In Lamba v Enfield LBC [2025] 11 WLUK 608, the Claimant tenant was seeking damages for breach of the covenant for quiet enjoyment after he had been evicted from his premises by the defendant local authority.
The preliminary issue to be determined was whether a section 25 notice served by the landlord terminating the lease of business premises had been validly served on the tenant. The section 25 notice had been served by special delivery only but had been returned undelivered.
The lease provided that section 196 of the Law of Property Act 1925 applied to the giving and service of all notices and documents under or in connection with the lease.
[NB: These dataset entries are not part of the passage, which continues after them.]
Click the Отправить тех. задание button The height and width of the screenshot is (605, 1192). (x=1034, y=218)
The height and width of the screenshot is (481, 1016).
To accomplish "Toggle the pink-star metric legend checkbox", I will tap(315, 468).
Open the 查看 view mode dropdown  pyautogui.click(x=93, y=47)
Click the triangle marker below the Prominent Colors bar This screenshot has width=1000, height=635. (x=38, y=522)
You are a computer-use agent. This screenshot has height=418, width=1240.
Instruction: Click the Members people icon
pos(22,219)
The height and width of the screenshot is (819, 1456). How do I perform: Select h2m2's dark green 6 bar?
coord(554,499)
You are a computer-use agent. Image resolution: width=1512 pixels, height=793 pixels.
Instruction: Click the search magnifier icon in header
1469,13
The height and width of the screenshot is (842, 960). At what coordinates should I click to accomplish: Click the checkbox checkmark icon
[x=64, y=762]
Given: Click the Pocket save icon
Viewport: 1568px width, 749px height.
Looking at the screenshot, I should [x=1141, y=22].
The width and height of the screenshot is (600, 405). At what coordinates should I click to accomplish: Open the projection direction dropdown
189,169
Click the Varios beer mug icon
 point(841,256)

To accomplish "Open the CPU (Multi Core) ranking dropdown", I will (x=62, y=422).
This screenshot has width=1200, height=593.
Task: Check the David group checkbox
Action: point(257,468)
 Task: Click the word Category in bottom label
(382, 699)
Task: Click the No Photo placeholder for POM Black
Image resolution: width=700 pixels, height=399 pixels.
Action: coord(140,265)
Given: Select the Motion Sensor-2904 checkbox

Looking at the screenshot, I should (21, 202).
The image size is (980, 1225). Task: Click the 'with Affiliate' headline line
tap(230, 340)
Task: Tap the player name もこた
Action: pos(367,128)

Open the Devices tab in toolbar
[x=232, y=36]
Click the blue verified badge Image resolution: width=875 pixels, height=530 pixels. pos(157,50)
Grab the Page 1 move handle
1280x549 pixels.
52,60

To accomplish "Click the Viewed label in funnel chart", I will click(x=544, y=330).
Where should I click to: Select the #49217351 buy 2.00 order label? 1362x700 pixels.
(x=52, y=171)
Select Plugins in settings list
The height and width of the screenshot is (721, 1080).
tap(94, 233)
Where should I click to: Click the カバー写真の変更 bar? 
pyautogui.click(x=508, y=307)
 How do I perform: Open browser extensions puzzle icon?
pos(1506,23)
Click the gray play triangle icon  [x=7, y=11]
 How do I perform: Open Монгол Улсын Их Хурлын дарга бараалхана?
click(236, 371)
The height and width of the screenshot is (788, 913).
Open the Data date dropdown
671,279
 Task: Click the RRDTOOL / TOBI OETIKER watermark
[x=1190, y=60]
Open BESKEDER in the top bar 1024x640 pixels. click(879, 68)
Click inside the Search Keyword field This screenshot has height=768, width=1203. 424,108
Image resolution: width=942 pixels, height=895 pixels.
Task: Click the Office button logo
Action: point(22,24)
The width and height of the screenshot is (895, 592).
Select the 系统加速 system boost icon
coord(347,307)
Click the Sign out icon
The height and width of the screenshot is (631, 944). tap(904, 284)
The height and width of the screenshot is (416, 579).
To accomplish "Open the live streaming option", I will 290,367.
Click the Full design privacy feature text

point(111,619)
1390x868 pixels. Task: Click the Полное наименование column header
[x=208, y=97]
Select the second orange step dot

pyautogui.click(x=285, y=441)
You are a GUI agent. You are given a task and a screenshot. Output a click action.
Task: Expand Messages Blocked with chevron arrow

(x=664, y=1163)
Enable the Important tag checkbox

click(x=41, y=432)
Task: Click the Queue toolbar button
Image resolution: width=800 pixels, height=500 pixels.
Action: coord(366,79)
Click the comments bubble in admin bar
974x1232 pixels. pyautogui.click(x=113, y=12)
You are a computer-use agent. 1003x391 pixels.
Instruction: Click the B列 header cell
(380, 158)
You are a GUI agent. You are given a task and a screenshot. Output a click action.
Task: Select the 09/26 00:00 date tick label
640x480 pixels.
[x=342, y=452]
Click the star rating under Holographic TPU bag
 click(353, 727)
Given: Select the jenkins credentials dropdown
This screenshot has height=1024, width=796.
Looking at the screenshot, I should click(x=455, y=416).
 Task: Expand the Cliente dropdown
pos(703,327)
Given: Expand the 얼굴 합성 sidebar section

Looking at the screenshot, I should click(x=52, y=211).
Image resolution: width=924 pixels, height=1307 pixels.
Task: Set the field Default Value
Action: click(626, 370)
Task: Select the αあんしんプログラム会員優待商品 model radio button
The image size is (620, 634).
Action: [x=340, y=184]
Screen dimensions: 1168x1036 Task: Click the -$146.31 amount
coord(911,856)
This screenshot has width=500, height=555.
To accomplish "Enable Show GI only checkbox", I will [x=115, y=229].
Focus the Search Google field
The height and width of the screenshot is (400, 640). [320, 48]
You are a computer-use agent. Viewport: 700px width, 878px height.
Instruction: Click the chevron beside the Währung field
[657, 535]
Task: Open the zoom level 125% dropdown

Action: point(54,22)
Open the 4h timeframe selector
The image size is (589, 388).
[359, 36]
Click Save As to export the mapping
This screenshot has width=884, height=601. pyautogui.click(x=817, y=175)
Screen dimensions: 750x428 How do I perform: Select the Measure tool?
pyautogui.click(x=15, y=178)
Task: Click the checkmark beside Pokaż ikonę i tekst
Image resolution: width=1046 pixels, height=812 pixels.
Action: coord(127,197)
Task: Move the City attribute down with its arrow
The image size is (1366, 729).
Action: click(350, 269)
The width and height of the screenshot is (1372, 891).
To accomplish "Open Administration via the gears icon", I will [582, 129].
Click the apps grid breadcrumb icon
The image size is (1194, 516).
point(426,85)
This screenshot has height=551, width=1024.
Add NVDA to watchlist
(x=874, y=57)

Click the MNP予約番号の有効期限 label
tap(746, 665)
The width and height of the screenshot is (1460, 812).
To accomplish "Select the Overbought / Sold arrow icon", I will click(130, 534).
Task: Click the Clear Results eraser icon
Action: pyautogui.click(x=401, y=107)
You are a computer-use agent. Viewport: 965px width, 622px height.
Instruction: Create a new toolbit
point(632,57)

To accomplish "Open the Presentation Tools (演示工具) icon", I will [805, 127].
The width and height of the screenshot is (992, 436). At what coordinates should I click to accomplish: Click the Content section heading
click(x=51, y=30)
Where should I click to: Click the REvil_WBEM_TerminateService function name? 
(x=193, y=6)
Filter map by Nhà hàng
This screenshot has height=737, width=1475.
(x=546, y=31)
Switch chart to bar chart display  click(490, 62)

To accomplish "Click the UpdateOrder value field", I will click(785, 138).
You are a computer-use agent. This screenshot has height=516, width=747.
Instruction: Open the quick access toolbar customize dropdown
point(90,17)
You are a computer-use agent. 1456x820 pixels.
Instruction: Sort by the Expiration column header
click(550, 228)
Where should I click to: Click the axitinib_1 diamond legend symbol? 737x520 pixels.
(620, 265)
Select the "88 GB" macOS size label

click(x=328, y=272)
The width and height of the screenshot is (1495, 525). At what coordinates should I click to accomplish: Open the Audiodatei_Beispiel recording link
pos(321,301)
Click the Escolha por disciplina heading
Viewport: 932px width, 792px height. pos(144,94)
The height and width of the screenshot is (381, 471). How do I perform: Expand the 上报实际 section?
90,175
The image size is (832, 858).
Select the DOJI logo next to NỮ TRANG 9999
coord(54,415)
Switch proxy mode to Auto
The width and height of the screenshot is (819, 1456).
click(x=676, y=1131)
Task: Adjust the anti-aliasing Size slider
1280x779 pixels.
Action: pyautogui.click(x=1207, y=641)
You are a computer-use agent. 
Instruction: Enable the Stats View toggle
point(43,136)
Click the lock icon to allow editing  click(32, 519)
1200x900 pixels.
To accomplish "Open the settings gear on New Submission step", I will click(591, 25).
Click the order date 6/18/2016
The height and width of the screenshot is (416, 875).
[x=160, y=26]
The court held that service was ineffective where the registered or recorded delivery letter was returned to the sender. The judge appeared to take the view that the contractual service provisions in the particular lease displaced section 23 of the Landlord and Tenant Act 1927 which provides that returned post does not necessarily mean that a notice has not been validly served. The court could not properly infer from one undated copy of an envelope that the section 25 notice had also been sent by first class post. There had therefore been no valid service of the section 25 notice.
This decision should be treated with some caution and may be subject to appeal. However it highlights the need to ensure that all proper steps are taken to ensure that a section 25 notice or any other notice is validly served.